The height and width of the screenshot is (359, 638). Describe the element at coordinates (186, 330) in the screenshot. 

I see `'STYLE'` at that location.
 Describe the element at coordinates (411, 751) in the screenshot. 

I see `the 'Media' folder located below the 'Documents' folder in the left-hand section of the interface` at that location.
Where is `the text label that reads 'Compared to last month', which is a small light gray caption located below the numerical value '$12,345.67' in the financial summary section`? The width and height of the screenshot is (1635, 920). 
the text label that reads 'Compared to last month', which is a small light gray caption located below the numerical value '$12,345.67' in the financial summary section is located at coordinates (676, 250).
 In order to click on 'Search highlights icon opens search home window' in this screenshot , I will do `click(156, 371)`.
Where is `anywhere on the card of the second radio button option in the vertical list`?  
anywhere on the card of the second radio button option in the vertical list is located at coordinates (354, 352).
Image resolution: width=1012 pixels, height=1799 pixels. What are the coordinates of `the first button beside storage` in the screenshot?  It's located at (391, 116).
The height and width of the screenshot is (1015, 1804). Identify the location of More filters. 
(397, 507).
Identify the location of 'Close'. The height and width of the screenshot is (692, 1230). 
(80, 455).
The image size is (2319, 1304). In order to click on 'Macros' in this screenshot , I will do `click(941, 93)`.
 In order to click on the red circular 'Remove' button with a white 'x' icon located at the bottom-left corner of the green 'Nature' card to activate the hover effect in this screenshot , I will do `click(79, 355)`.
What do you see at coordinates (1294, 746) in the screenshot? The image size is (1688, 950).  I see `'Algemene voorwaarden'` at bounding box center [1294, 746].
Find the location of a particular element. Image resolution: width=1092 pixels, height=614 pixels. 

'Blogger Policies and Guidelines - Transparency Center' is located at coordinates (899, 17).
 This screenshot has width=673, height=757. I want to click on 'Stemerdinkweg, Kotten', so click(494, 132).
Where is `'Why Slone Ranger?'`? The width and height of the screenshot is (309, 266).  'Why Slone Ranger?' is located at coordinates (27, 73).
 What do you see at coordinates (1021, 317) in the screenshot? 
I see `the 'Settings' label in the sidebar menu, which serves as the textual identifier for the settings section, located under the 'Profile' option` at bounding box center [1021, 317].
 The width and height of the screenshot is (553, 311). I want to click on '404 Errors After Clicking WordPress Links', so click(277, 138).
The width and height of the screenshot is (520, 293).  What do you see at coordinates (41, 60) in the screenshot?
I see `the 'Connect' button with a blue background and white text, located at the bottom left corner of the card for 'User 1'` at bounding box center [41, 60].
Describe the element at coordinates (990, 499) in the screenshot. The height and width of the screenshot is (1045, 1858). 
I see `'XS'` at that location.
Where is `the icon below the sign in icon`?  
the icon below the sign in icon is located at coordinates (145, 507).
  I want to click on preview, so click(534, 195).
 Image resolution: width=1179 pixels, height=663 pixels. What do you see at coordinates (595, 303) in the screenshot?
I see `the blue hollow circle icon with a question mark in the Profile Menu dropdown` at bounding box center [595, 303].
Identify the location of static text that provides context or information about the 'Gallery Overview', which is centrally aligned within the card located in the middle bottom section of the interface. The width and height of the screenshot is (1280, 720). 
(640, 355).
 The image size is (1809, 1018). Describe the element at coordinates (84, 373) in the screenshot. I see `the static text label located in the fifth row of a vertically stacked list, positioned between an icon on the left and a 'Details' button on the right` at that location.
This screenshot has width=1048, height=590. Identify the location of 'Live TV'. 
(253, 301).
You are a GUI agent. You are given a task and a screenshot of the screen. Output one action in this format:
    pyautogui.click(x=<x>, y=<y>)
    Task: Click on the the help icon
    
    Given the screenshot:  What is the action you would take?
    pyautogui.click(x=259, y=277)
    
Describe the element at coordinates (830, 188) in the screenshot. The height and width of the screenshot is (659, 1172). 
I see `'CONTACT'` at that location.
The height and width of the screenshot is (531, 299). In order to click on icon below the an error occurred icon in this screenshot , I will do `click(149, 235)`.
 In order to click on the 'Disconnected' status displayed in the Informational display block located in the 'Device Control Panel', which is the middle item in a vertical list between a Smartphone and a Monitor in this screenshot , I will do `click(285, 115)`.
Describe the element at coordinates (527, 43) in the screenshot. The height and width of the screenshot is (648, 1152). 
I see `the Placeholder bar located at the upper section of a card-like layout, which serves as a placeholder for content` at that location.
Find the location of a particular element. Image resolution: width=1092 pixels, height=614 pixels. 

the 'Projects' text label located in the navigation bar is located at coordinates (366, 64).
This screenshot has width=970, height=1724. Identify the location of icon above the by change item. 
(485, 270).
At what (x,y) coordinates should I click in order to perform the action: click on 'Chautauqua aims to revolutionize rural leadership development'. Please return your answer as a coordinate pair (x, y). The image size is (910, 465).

**JOB**
Could you rescale the entries above, starting with the line with "The height and width of the screenshot is (531, 299)." and going on through the line with "In order to click on the 'Disconnected'"? Give those lines in full, requests included, but multiply only the coordinates in the answers by 1.7 and round each to a whole number, with halves rounded up.

**ANSWER TO THIS TASK**
The height and width of the screenshot is (531, 299). In order to click on icon below the an error occurred icon in this screenshot , I will do `click(253, 400)`.
 In order to click on the 'Disconnected' status displayed in the Informational display block located in the 'Device Control Panel', which is the middle item in a vertical list between a Smartphone and a Monitor in this screenshot , I will do `click(485, 196)`.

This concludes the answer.